I finally got the message that the people around me were just trying to be hippie kewl dudes and babes by keeping up to the trends, and they weren’t the right guys to ask for any sort of opinion. I realised I needed to find the right people to discuss with.

Its year 2011. My friend Farhan Hussain, a senior at school, was very much into web design and web application projects. His activities were quite popular, and got immense support from numerous friends. His only problem was that he never did anything for long terms. He used to start a project, develop it, maintain it for a month or two and then move on. This attitude of his was rather irritating to me, and we often had ego clashes and exchanges of harsh words took place. To be really honest, we never looked like friends to everyone else. Even though we had differences, we still started Techno FAQ with couple of other friends, and it turned out to be quite successful. Then Farhan left school and within a year, joined a college in Bangalore for a course on Mass Communication. Finally, according to his nature, he wanted to shut down Techno FAQ saying, “Dude this is just a technology group, the fact that has progressed this far is something significant. Now I think its time we move on and deal with more important things in life.” I vehemently refused to let it shut down when it had already come this far, and that I had made a whole new circle of friends because of it. Plus, I had my own plans of extending Techno FAQ. We again had fights over it. He first made me quit the group and asked me to build my own. But a week later, he asked me to join it back and he himself left it for ever, for reasons I don’t even know till now.

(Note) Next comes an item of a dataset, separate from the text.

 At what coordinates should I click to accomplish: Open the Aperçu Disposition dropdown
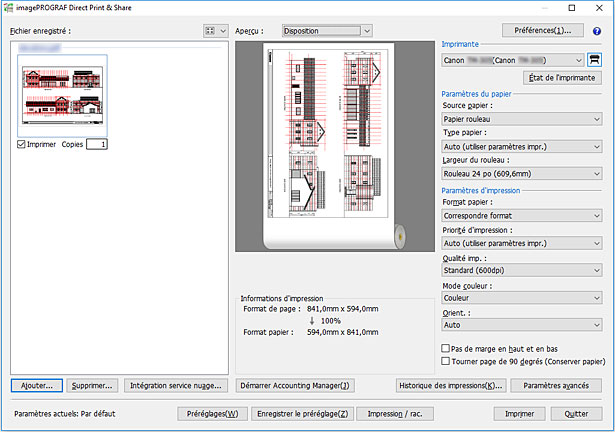[326, 31]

This is year 2012. Now that Techno FAQ was in the care of the remaining members, we added a whole lot of new members in the management to take the group forward. As it was expanding, we decided that a website was necessary. To fulfil the requirements, I upgraded my hosting plan to premium paid hosting. The web host promptly moved to my account to their premium servers. technofaq.org was bought and started our site and began some serious tech blogging. We also joined Google+ and Twitter to make a presence.

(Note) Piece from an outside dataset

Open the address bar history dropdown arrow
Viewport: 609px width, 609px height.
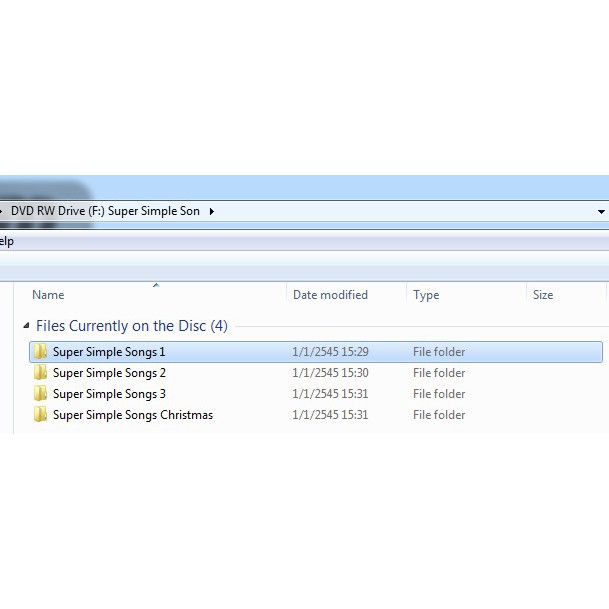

A few months later, I decided it was time to resume building my personal websites too. So I bought nandifamily.in and moved all my sites from the old domain to the new one. Then I imported all old posts from the older blogs I once had and imported them here. Finally I shut down all other other blogging accounts. After a little bit of touch-ups, this blog was ready, and I was finally ready for some serious blogging. Also a point worth mentioning is that I finally have people around who love blogs and are willing to read what I write. I hope to maintain this blog for as long as possible, and make it close to a personal diary as far as possible. Hope you guys continue reading it.

I also joined Twitter as I had enough friends to tweet to and enough topics to tweet about.

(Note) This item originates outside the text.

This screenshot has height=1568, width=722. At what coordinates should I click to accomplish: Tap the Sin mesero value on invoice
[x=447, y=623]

In case you want to read my old posts, you are free to do so. This blog has posts dating back to 2007.

With this I end my post. A few words I wish to tell everyone is: No matter what anyone says or if anyone stops you, do what you love to do. Any good activity that is going to benefit you or people around you is worth doing if you love doing it. Don’t listen to negatives. Remember that all people will not be able to appreciate your work. Just carry on and find people who will actually love doing things with you. The world will seem much better and happier.


2 Comments »

  1. Pradyumna says:

    It is a long post but worth the read . Keep up the good work . Particularly like the last para because i lived though that phase and now i look at myself and i am proud of myself .

  2. Mompi says:

    Hey…. your work is highly appreciable man, although I couldn’t get half of it about switching to your hosting sites again and again :p but every thing else was cool. Keep it up.